After recently completing the 40 hour training course at La Casa, I am astounded at this program's capability. The training was incredibly intense, which is nothing less than the survivors of domestic violence, who seek resources from La Casa, deserve. I can't say enough about the people involved in facilitating this training. They were warm, friendly and both emotionally and intellectually nurturing. I never felt at any point that my contributions were any less valid than those of the teachers. In addition to being thorough, ideologically sound, and professional, the program expressed both the capacity for an effective learning environment and a vulnerability that implied desire for growth in keeping current and relevant to survivor's needs in consistently changing social justice movement. I will miss the women I was in the training with, we were a pretty bonded group at the end of the course. I would especially like to recognize Jaime Cox, a pretty spectacular activist and woman.
I have recently finished the 40 hour training to become a volunteer at La Casa. I am blown away by how extensive, and ultimately rewarding, the experience was. I learned so much about all of the different resources that are available surrounding DV, as well as a broad overview of the subejcy itself. I never expected to receive training/presentations from such a wide array of organizations. My interactions with La Casa staff thus far have been extremely friendly and inviting. I am touched by just how much La Casa does for the community. It is truly invested in the welfare of its clients.
La Casa de las Madres, is a leader in domestic violence services; free, confidential, and open to all. La Casa serves women, teens, and their children to provide safety, resources, and hope. There are a number of ways to support this organization, including volunteering, donating goods and services, and spreading the word. Join the movement to end domestic violence in our homes and communities.
Check out their website: www.lacasa.org
This is one of the best volunteering experiences I have had. I strongly believe I have made a change to someone life. I will continue to help out in any way possible.
I was fortunate this summer to be an administrative volunteer at La Casa. All of the staff are very knowledgable, warm, and welcoming. I enjoyed all of the outreach events I participated in as a La Casa volunteer, including Sunday Streets events. I'm inspired by the work they do and will hopefully work for them again in the future!
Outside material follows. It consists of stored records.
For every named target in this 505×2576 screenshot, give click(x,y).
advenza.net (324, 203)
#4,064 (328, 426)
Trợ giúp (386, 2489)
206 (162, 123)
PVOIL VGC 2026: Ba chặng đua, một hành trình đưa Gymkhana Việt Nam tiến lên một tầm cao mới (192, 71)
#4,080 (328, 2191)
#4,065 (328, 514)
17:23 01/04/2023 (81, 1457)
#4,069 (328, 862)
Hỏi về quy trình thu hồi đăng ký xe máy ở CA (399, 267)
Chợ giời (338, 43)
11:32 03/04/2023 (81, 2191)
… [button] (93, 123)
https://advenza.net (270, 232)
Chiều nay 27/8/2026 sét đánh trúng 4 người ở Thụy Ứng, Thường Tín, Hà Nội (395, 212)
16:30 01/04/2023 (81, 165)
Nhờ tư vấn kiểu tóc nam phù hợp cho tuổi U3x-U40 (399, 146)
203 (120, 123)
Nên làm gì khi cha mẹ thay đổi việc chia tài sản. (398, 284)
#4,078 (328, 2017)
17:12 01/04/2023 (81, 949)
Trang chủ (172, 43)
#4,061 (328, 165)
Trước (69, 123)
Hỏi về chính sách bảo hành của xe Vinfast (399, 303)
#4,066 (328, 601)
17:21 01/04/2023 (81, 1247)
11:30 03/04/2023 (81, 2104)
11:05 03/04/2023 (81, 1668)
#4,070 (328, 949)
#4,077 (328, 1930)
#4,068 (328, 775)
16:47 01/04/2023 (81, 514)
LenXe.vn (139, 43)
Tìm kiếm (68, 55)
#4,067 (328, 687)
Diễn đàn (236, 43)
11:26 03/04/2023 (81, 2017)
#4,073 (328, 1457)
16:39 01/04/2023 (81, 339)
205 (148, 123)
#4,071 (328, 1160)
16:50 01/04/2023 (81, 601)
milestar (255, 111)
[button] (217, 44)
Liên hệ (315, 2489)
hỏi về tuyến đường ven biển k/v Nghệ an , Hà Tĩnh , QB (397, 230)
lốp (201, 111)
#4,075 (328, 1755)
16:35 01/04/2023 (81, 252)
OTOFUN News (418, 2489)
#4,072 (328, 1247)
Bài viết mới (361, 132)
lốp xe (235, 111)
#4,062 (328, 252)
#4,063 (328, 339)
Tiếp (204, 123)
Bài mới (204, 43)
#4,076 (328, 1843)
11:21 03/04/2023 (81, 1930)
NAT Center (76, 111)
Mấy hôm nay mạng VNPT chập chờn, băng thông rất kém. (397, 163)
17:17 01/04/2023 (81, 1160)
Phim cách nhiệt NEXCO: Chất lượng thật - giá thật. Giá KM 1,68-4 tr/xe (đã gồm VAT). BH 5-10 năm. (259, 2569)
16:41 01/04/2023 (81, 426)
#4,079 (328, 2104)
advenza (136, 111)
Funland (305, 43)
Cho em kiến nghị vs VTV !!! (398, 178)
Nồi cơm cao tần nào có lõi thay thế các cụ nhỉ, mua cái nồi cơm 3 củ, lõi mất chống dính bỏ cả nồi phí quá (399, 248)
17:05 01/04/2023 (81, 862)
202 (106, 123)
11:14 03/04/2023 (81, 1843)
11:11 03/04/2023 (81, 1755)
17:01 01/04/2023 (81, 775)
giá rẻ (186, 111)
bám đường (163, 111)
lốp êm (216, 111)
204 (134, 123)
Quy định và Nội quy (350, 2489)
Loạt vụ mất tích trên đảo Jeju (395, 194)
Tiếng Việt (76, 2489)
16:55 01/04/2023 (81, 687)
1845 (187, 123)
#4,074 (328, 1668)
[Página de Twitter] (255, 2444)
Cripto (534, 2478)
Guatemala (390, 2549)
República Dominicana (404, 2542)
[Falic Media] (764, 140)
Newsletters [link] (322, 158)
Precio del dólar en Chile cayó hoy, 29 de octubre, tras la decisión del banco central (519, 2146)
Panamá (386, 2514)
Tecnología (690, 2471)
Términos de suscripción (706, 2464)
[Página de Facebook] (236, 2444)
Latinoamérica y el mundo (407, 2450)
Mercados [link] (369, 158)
La Casa is the leading voice in San Francisco against violence towards women and children. By donating to their services, I know that somewhere a survivor is getting the free services they deserve to end the cycle of violence.
I have been fortunate to be touched by the work of La Casa through my volunteer work with the organization. My office banded together to adopt a couple of families from La Casa for the holiday gift drive-- and that experience of helping to provide gifts for the La Casa families brought so much cohesion and spirit to our own holiday season. We have already committed to adopting even more families for next season. La Casa gives so much to the women and children that they serve, and they also provide many wonderful opportunities to the greater San Francisco community to engage in meaningful ways to the important issue of domestic violence.
I have seen first hand how La Casa de Las Madres is a top notch organization. I recently attended the 40 hour volunteer training and am impressed by its structure, organization and professionalism. They brought in highly knowledgable presenters to lead topics in all areas of domestic violence providing very valuable and helpful training. I've now volunteered at the office as well as the shelter and couldn't be happier about my decision to join La Casa.